EXTRACTED ENTRIES:
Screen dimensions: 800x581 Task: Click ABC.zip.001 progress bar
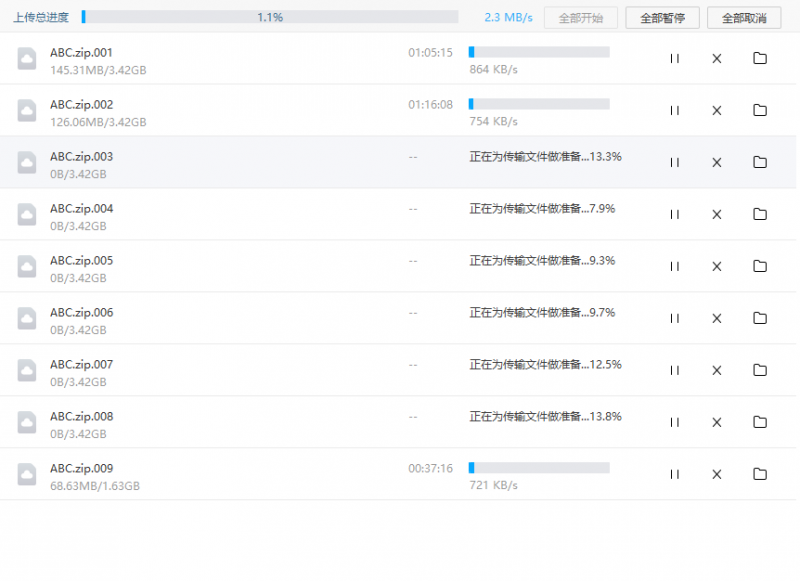click(539, 52)
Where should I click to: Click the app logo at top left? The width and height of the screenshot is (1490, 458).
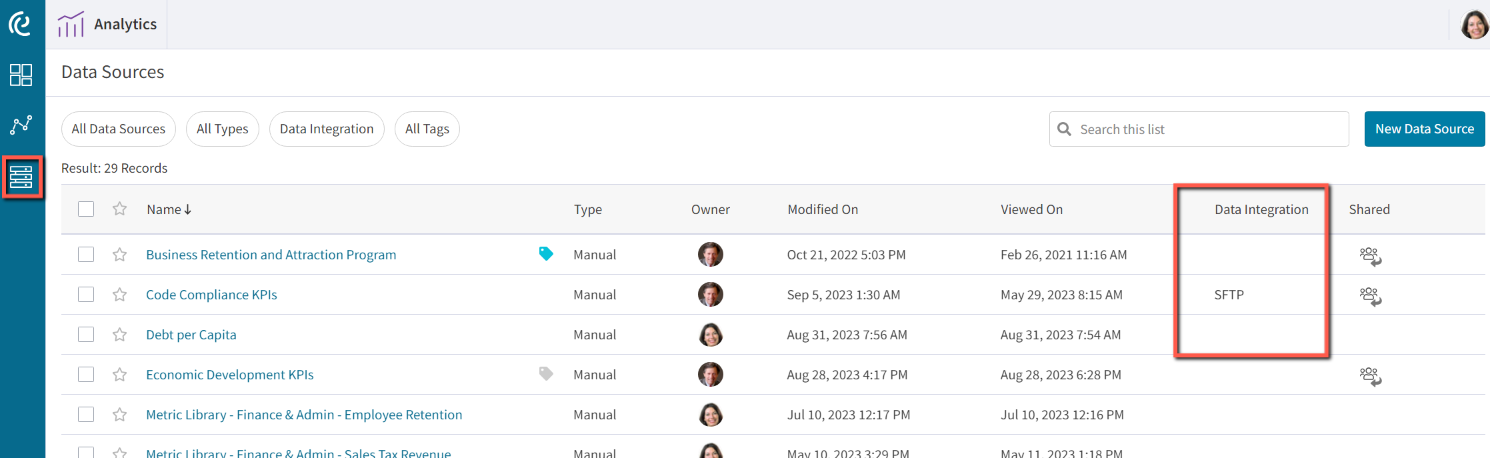pos(21,23)
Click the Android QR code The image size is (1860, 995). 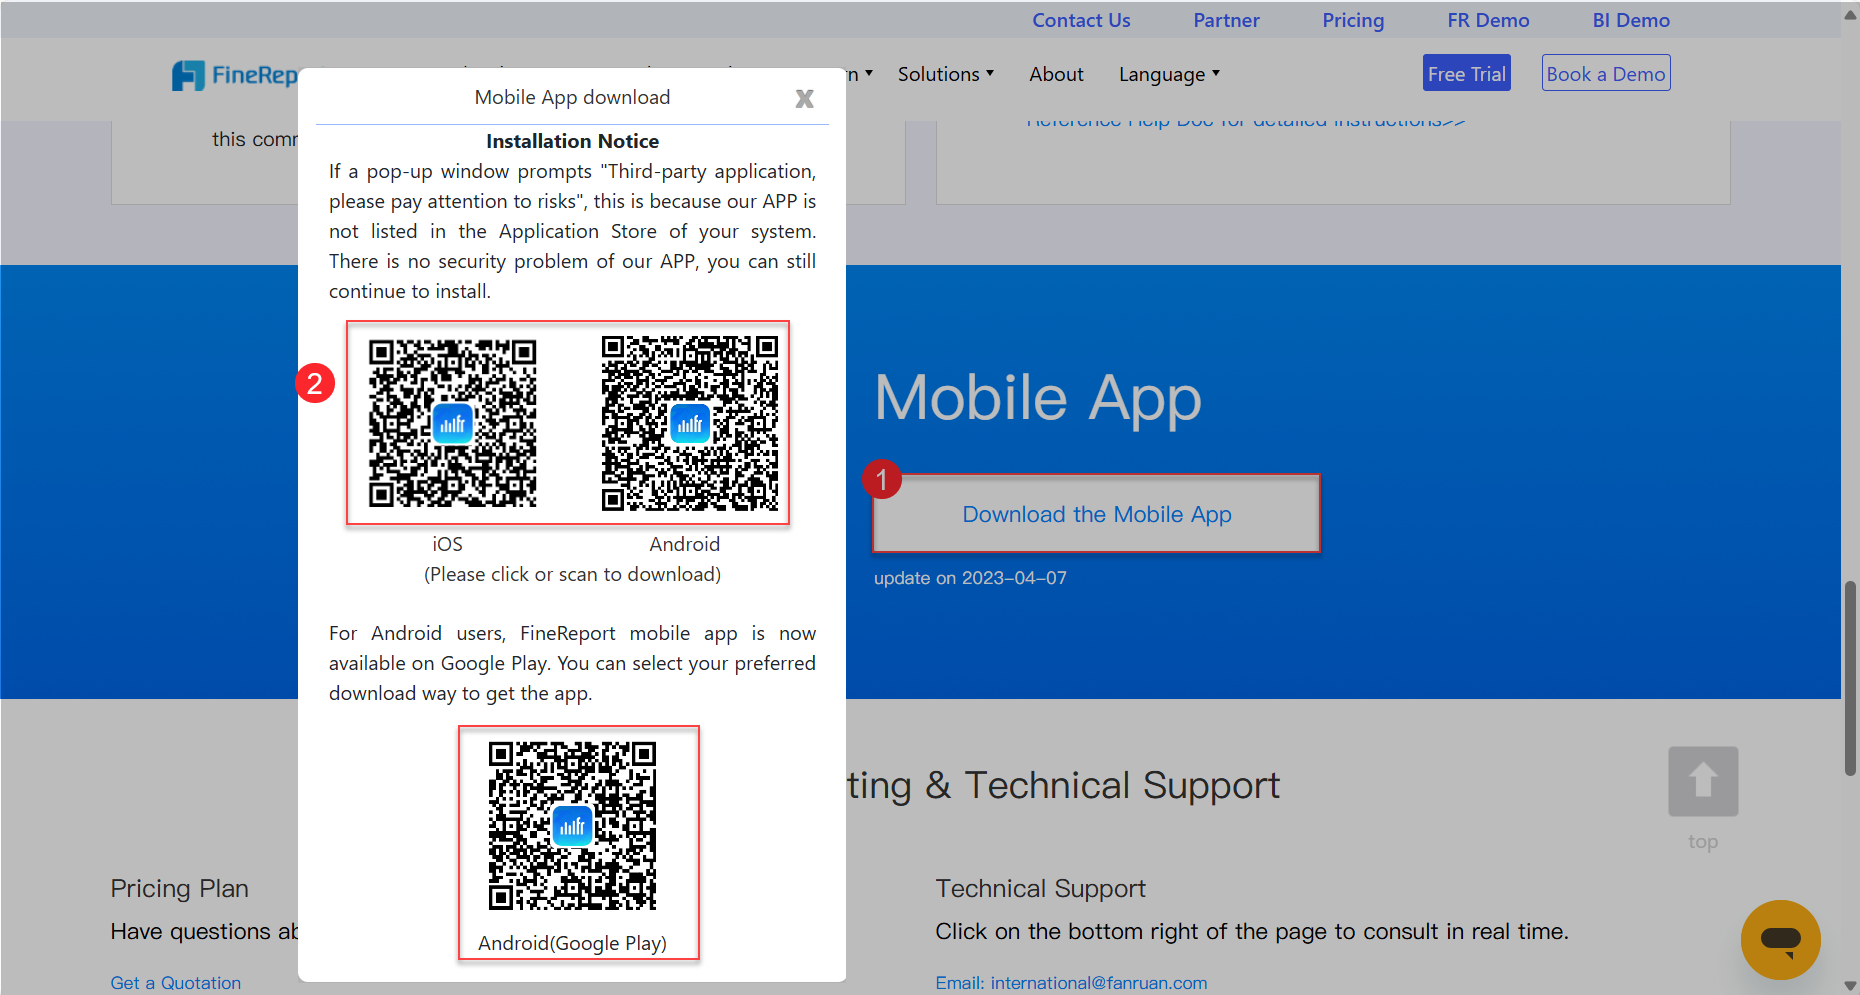[x=690, y=423]
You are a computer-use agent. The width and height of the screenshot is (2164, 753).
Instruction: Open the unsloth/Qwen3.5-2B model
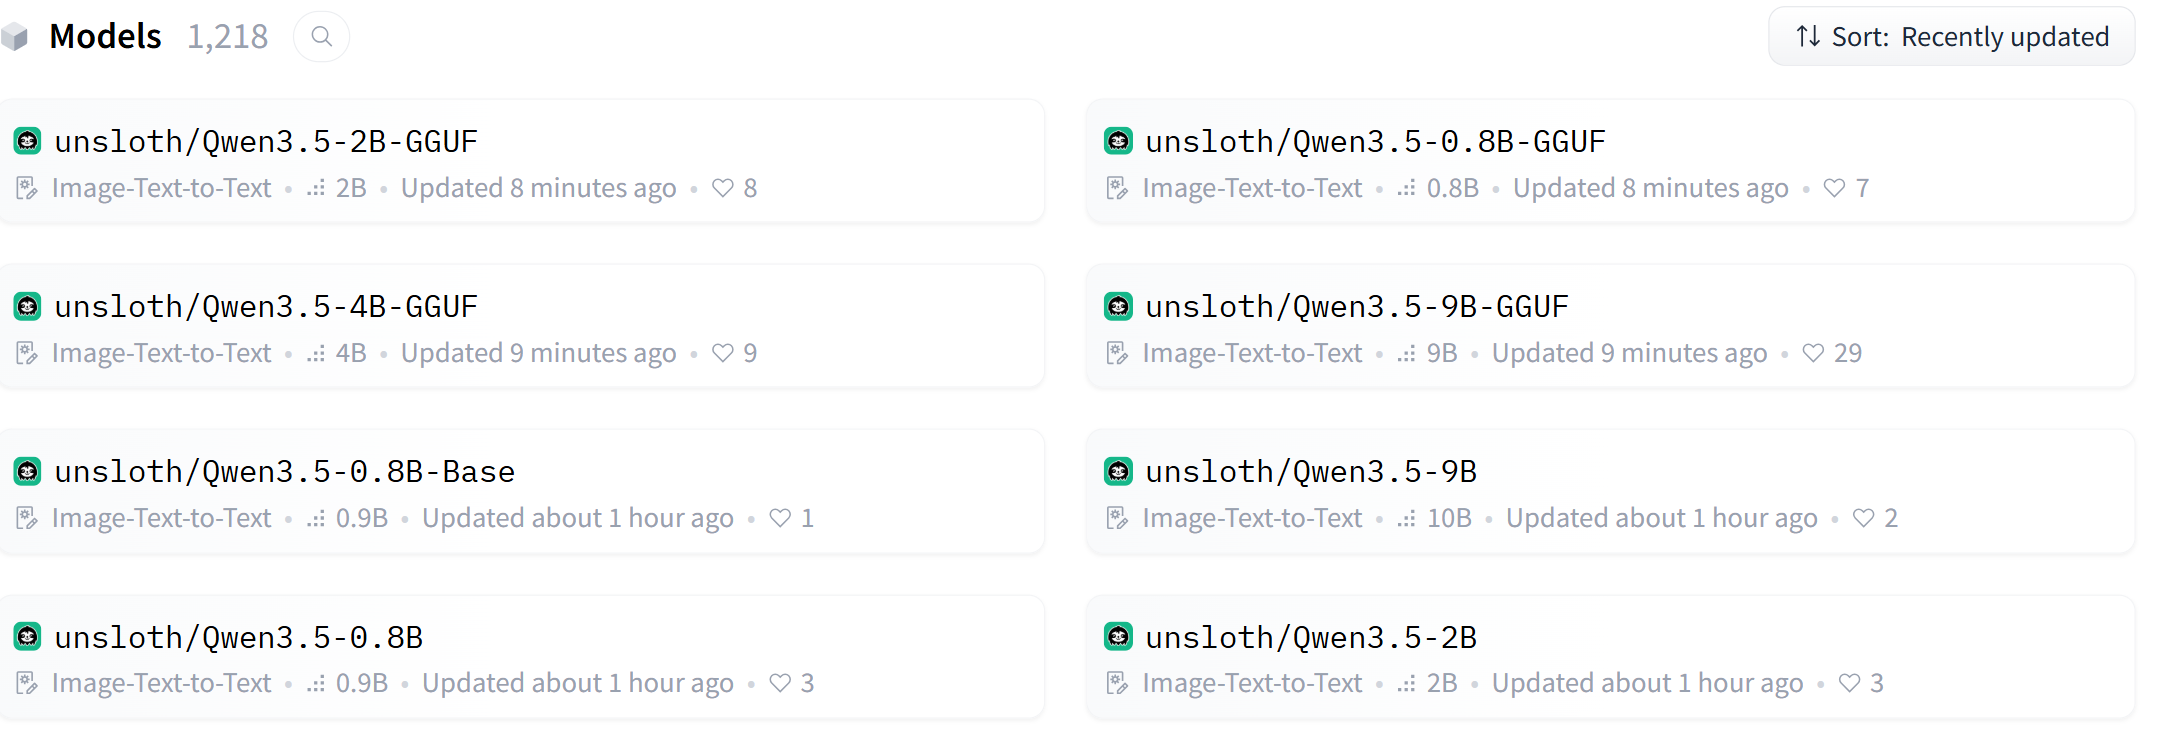[x=1311, y=637]
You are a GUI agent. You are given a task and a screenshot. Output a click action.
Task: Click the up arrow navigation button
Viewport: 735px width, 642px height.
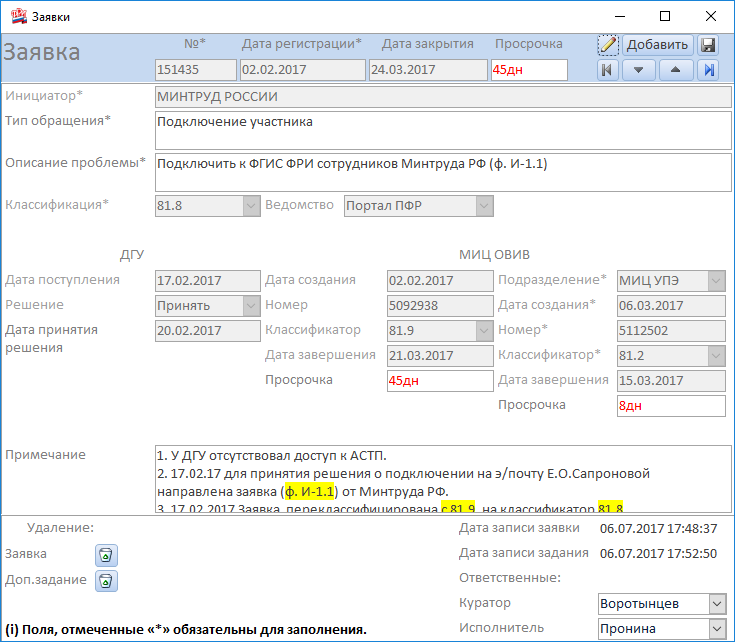coord(675,70)
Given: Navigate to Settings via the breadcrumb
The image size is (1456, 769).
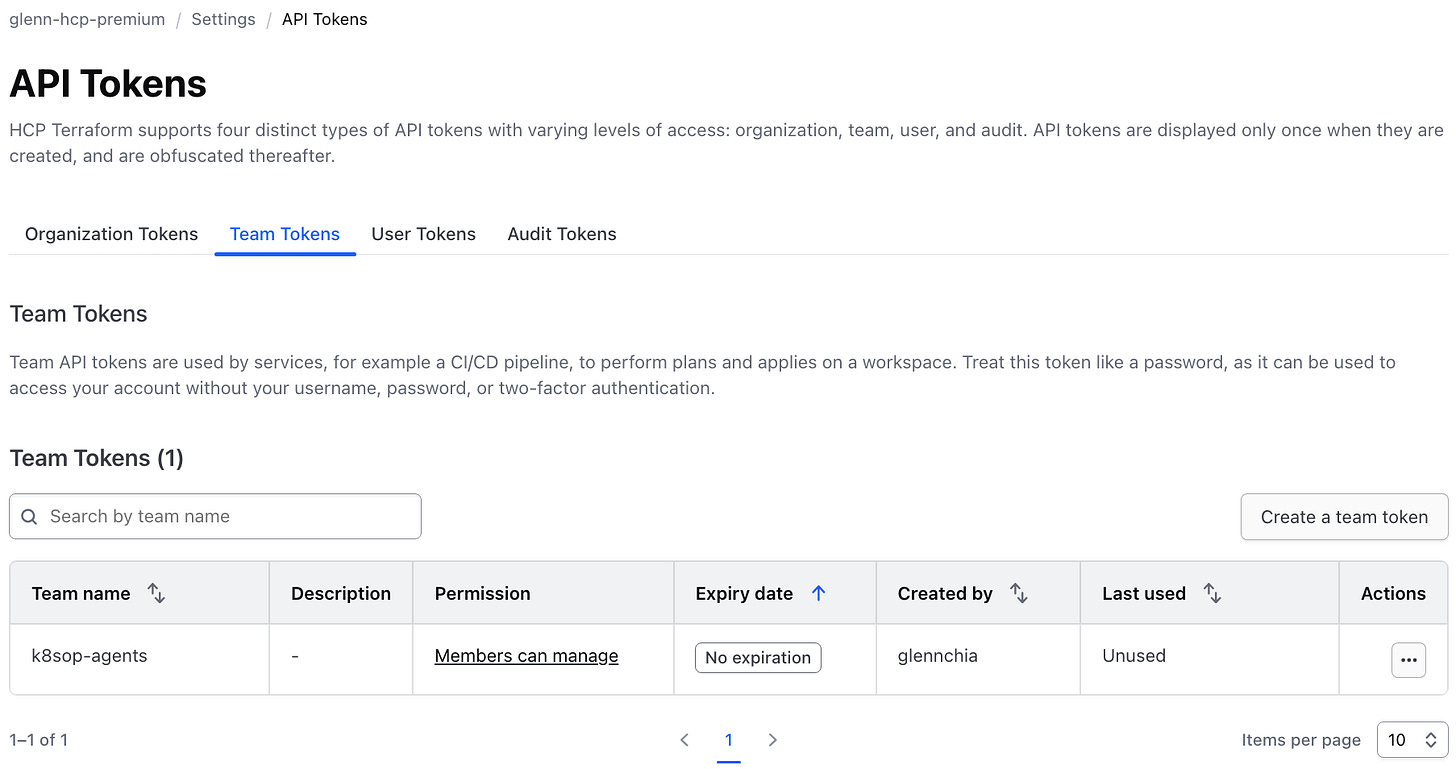Looking at the screenshot, I should 223,18.
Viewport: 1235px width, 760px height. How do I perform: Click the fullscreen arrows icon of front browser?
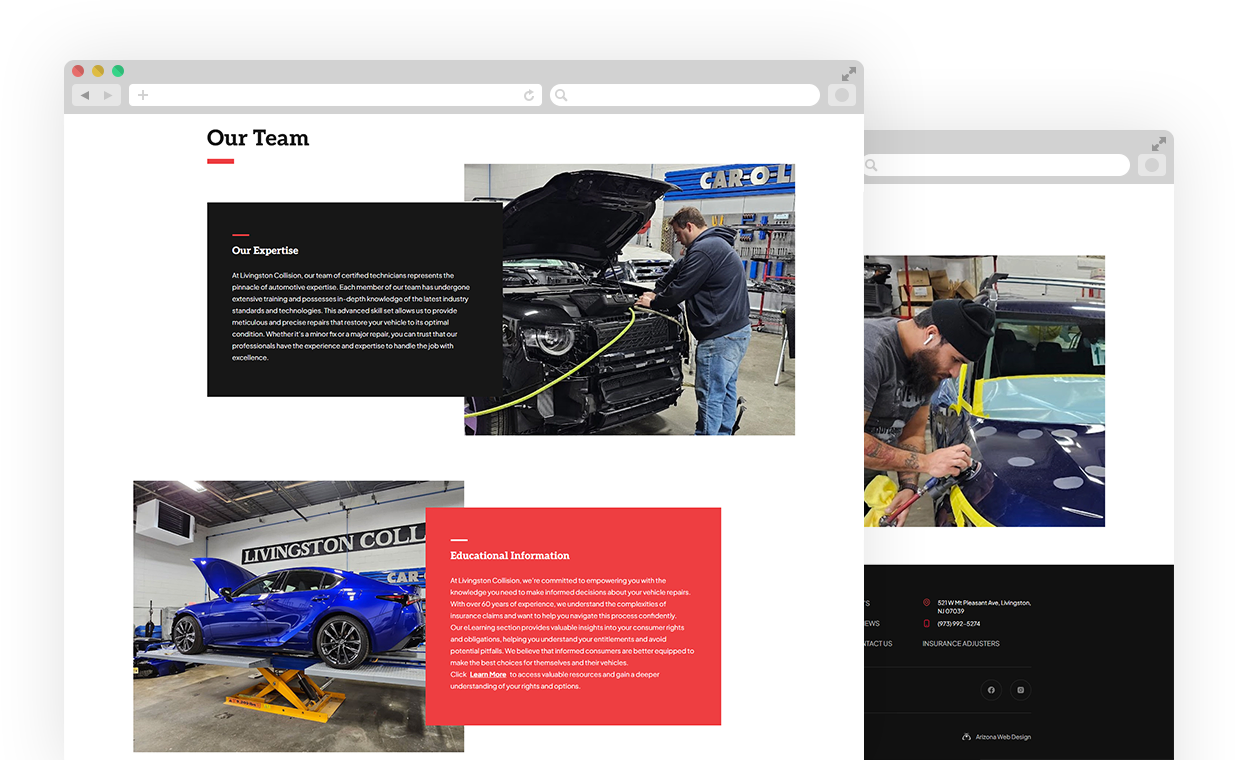point(848,74)
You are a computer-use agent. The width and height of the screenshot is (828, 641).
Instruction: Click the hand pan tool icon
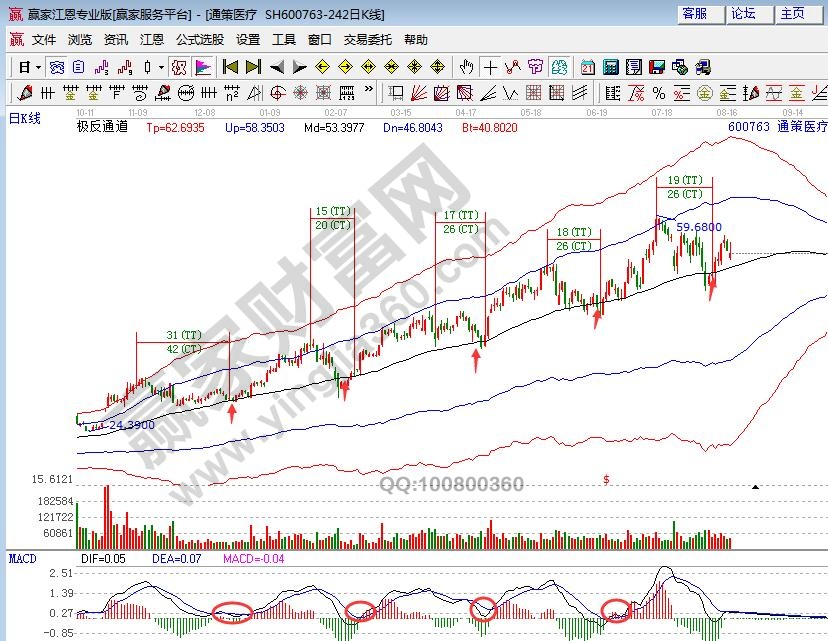click(x=466, y=67)
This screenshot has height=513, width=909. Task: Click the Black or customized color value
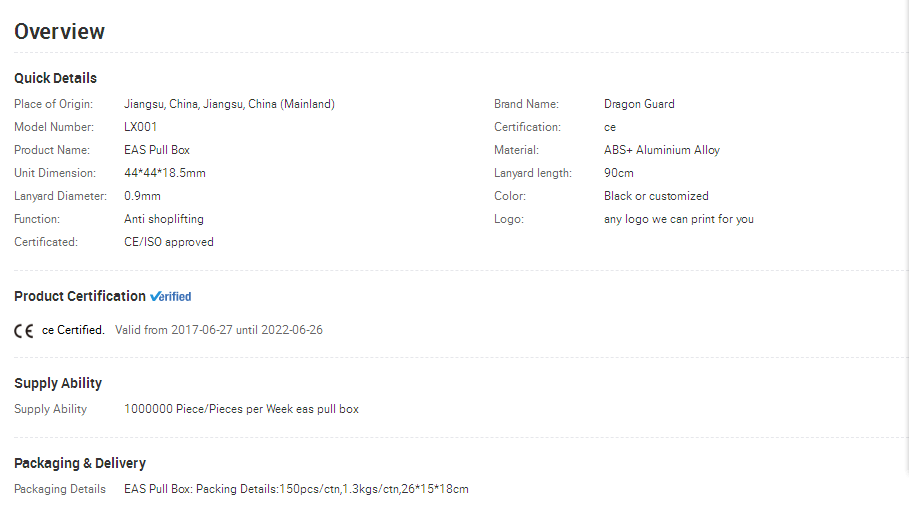coord(656,196)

BRIEF:
Show the lines of the entries that include the string "agent", copying each in full.

ANSWER:
You are a computer-use agent. The width and height of the screenshot is (2164, 753).
You are a GUI agent. You are given a task and a screenshot. Output a click action.
You are a computer-use agent. The width and height of the screenshot is (828, 641).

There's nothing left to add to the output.